* [ACTIVITY]:
Reproduce word for word every line from the one containing "OnShoppie (9, 6)" to the final line of the data below; omit the pictures.

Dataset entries
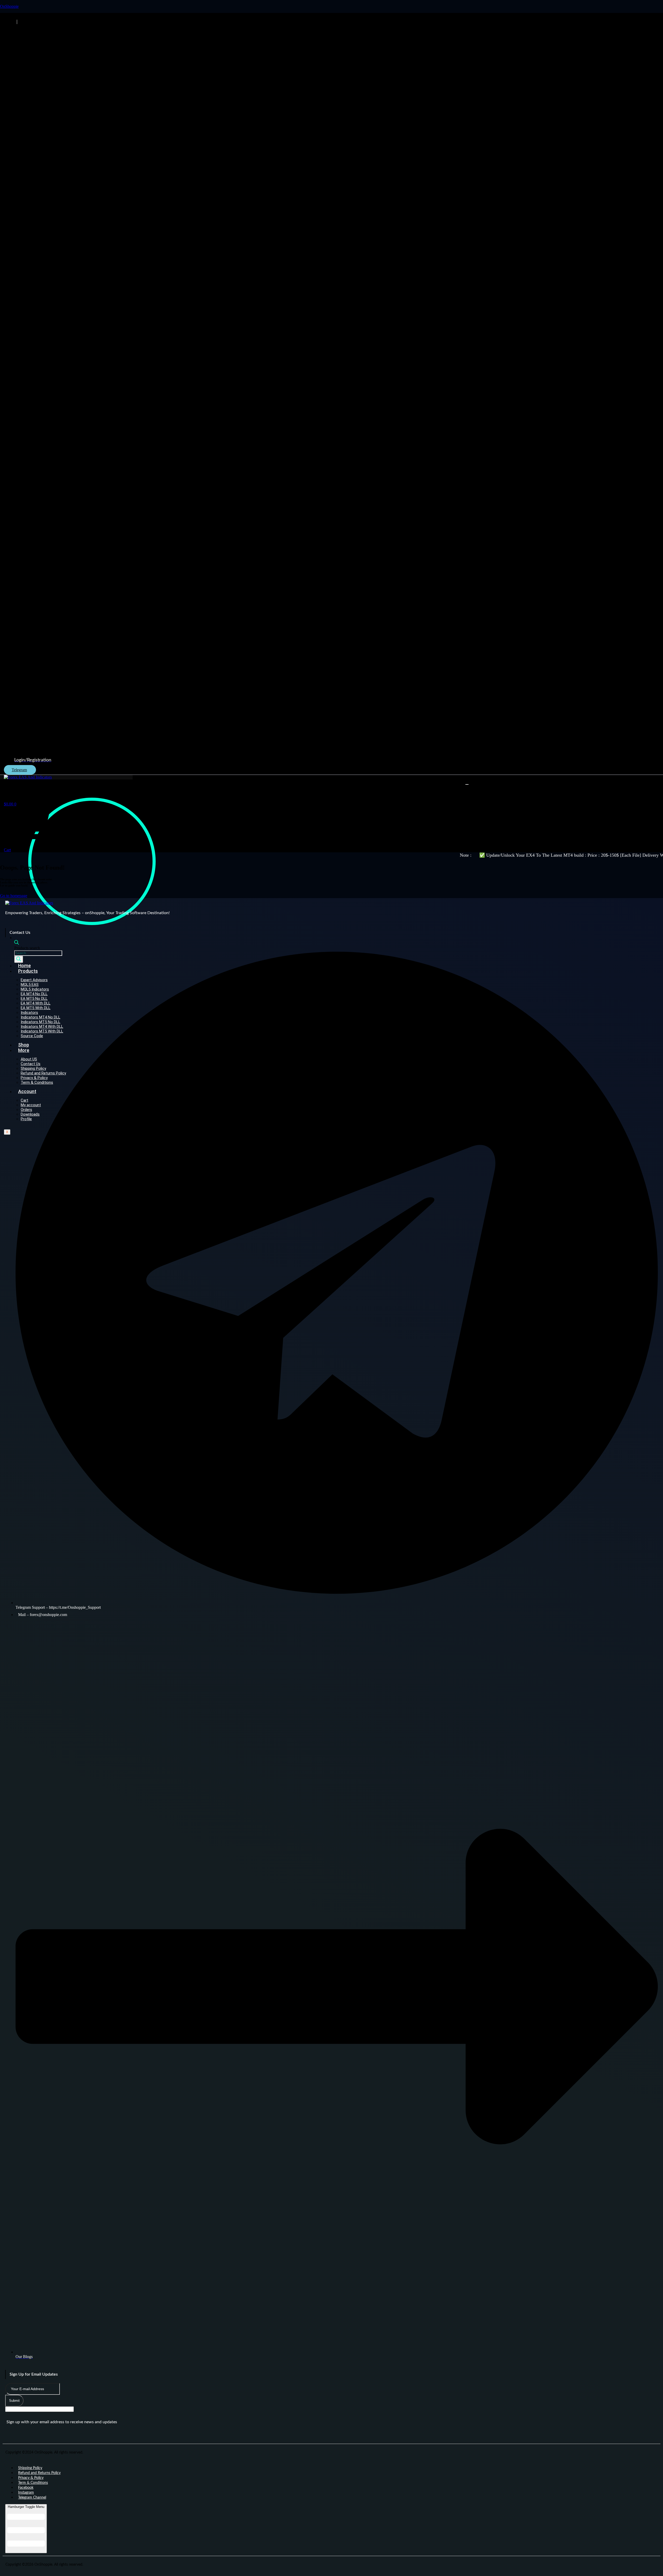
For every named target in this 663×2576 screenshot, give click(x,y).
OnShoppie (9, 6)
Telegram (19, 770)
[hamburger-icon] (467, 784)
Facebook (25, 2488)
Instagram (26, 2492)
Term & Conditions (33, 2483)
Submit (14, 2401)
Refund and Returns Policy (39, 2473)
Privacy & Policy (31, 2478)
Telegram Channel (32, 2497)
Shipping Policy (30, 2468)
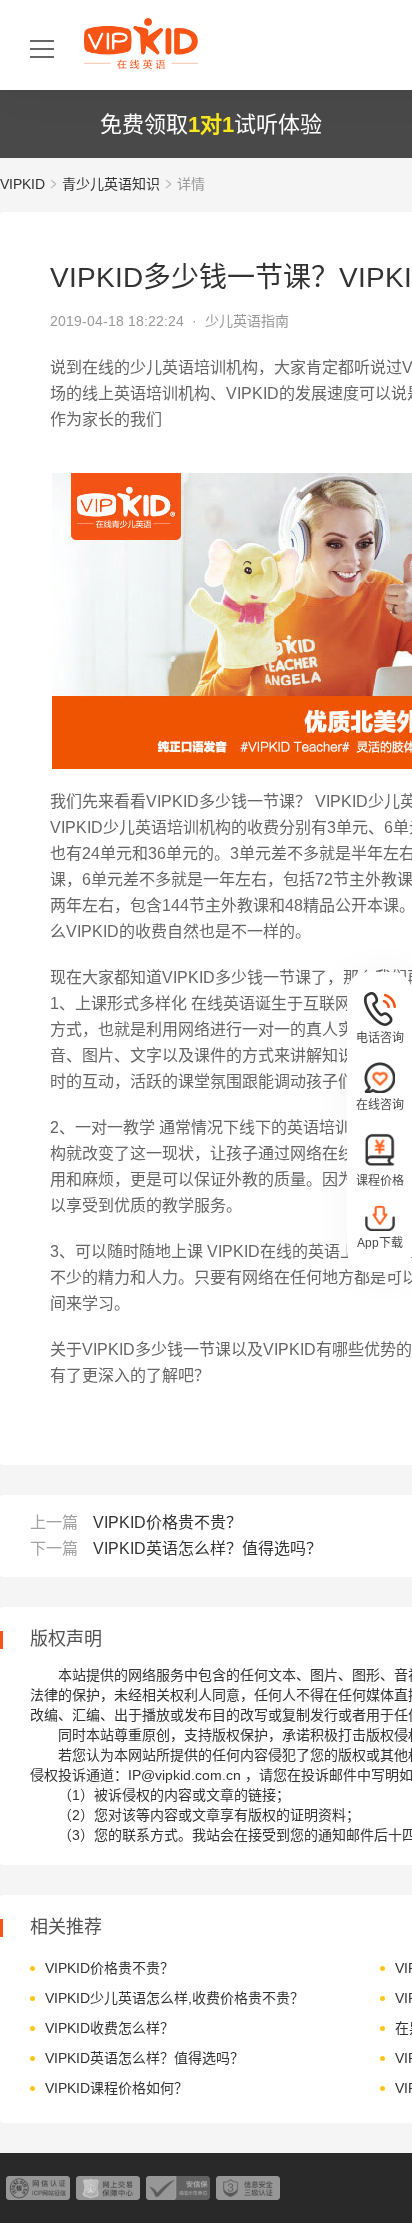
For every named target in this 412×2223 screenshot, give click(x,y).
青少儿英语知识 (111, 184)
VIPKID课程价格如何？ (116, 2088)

* [ANSWER TO THE EXERCISE]:
OnShoppie (9, 6)
Telegram (19, 770)
[hamburger-icon] (467, 784)
Facebook (25, 2488)
Instagram (26, 2492)
Term & Conditions (33, 2483)
Submit (14, 2401)
Refund and Returns Policy (39, 2473)
Privacy & Policy (31, 2478)
Telegram Channel (32, 2497)
Shipping Policy (30, 2468)
For every named target in this 412×2223 screenshot, give click(x,y).
青少儿英语知识 (111, 184)
VIPKID课程价格如何？ (116, 2088)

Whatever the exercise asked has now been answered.